Remember: The ConWeb really is in the tank for McCain and Palin to a greater extent than they accuse the "liberal media" of being in the tank for Obama. Which makes their political reporting suspect at best and, at worst, untrustworthy.


Posted by Terry K. at 12:40 AM EDT
Friday, September 12, 2008
WND Tries to Start Bogus Dump-Biden Meme
Topic: WorldNetDaily

A Sept. 11 WorldNetDaily article by Chelsea Schilling starts:

Will Sen. Joe Biden be dropped from the Democratic Party ticket before Election Day?

Television pundits, talk radio personalities and blogs have been buzzing with speculation about a last-minute VP switch for the party.

But Schilling quotes nobody who isn't a McCain-Palin supporter making this claim, which makes her article rather bogus.

Schilling, sadly, has a bad habit of writing bogus articles.


Posted by Terry K. at 7:07 PM EDT
The Palin Revisionism Brigade
Topic: NewsBusters

As we've noted, NewsBusters is defending Sarah Palin at all costs, even pretending her lies aren't lies.
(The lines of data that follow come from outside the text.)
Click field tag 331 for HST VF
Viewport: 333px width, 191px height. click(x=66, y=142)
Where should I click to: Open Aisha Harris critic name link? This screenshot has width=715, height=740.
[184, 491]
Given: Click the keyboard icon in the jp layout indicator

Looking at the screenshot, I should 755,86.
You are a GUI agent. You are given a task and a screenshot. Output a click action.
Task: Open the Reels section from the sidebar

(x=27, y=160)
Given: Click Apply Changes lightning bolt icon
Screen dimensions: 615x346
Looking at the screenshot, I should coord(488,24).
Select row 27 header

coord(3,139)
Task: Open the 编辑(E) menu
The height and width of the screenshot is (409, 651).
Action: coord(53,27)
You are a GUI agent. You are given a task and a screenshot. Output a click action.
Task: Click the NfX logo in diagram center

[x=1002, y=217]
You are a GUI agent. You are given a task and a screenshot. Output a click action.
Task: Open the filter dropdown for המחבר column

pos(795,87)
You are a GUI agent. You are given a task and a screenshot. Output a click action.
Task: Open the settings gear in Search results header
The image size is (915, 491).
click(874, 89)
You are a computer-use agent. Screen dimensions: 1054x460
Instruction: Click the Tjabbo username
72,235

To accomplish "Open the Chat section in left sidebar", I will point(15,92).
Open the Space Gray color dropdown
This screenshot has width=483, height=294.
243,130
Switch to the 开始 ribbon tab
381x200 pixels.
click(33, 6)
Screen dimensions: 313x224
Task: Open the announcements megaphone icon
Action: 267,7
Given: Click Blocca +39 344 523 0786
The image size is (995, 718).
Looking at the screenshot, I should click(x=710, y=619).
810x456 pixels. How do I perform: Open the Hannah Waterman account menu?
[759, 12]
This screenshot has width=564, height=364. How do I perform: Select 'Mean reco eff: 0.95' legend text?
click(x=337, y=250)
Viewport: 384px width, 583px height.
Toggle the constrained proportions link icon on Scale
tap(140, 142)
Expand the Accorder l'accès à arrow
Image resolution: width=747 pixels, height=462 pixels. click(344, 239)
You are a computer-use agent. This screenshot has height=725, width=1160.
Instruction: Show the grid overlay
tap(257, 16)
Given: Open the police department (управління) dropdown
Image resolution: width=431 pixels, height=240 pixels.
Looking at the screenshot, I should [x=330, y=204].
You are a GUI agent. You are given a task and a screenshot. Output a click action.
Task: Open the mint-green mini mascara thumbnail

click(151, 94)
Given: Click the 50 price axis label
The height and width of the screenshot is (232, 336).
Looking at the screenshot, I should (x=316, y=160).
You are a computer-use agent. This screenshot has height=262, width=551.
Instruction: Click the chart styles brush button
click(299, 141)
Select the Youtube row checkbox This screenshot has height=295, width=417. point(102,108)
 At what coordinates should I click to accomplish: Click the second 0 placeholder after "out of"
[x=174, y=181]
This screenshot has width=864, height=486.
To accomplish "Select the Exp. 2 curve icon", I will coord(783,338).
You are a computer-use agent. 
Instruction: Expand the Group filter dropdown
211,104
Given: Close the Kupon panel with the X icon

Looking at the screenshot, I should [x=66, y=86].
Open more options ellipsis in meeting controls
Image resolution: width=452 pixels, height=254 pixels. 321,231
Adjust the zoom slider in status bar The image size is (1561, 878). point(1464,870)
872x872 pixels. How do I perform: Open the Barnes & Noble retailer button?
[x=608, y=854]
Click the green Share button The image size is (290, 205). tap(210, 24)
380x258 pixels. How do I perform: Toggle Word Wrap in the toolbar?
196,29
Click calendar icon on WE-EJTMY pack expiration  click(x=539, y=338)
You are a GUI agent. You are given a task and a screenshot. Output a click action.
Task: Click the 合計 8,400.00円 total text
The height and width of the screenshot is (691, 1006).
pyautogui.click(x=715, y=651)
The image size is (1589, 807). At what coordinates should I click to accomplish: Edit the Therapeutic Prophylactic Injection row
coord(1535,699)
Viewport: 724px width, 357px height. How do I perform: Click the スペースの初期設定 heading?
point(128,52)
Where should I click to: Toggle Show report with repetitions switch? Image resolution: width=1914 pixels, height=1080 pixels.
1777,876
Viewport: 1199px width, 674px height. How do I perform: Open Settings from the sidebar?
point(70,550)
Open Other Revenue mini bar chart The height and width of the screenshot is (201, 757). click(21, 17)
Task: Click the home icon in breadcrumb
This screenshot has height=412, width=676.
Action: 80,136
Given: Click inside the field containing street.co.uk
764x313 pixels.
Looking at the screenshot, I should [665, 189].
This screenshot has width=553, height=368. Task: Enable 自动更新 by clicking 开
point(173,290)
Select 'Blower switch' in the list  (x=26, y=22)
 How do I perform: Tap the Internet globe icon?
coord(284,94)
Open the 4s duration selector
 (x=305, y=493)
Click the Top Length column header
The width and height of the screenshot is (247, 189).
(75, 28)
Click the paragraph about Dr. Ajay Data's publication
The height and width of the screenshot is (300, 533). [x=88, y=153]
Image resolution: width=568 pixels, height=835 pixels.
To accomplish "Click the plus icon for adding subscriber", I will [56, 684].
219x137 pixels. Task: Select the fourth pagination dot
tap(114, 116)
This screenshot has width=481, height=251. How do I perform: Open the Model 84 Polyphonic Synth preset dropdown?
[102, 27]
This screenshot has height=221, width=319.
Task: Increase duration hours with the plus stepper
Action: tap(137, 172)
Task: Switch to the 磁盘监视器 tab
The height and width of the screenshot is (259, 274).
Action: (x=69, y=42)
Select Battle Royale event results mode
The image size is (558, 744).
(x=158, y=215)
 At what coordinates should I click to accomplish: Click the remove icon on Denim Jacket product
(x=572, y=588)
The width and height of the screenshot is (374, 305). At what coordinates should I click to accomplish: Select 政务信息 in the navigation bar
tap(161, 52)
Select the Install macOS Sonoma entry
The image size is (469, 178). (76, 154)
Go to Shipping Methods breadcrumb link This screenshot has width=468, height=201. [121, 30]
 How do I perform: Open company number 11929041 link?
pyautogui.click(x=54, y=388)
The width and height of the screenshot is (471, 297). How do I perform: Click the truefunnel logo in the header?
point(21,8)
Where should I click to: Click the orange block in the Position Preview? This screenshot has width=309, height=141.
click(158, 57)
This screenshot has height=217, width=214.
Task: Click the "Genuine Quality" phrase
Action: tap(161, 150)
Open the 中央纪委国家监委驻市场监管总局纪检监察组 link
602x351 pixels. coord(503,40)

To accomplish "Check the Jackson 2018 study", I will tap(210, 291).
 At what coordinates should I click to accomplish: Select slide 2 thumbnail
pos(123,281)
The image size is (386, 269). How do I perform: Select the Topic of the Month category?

That continues in a Sept. 12 post by Tom Blumer, who explains away Palin's tying the 9/11 attacks to Saddam Hussein when she said her Iraq-bound son would "defend the innocent from the enemies who planned and carried out and rejoiced in the death of thousands of Americans."

Blumer declared: "Saddam Hussein, who was in power in Iraq on 9/11, is not only not in power, but also quite dead -- executed by the current, totally unrelated Iraqi government. 'The war in Iraq' morphed from an operation to overthrow Hussein and capture or neutralize his lieutenants to a war against an Al Qaeda insurgency at least four years ago." But the "al-Qaeda insurgency" in Iraq had nothing to do with 9/11, either. The Zarqawi-led group that became al-Qaeda in Iraq did not align itself with al-Qaeda until 2003 at the earliest.

WorldNetDaily, meanwhile, cites Blumer's post in its revisionist take on all criticism Palin has received.


Posted by Terry K. at 4:37 PM EDT
Updated: Friday, September 12, 2008 5:00 PM EDT
Lowell Ponte, Mind-Reader
Topic: Newsmax

From Lowell Ponte's Sept. 11 Newsmax column:

Obama’s excuse-makers flooded the media on Wednesday, frantically trying to deflect America’s reaction to his words, arguing: “Do you really think Senator Obama was trying to call [Republican vice presidential candidate Alaska Governor] Sarah Palin a pig?”

Yes, Mr. Obama was doing precisely this, and he deserves the backlash he is receiving from women and men across the political spectrum.

[...]

When you smear people’s trademarks, you smear them. Obama obviously did this deliberately — but clumsily.

Ponte, of course, has no idea whether Obama's comment was deliberate. of course, that's never stopped him from making baseless assertions before.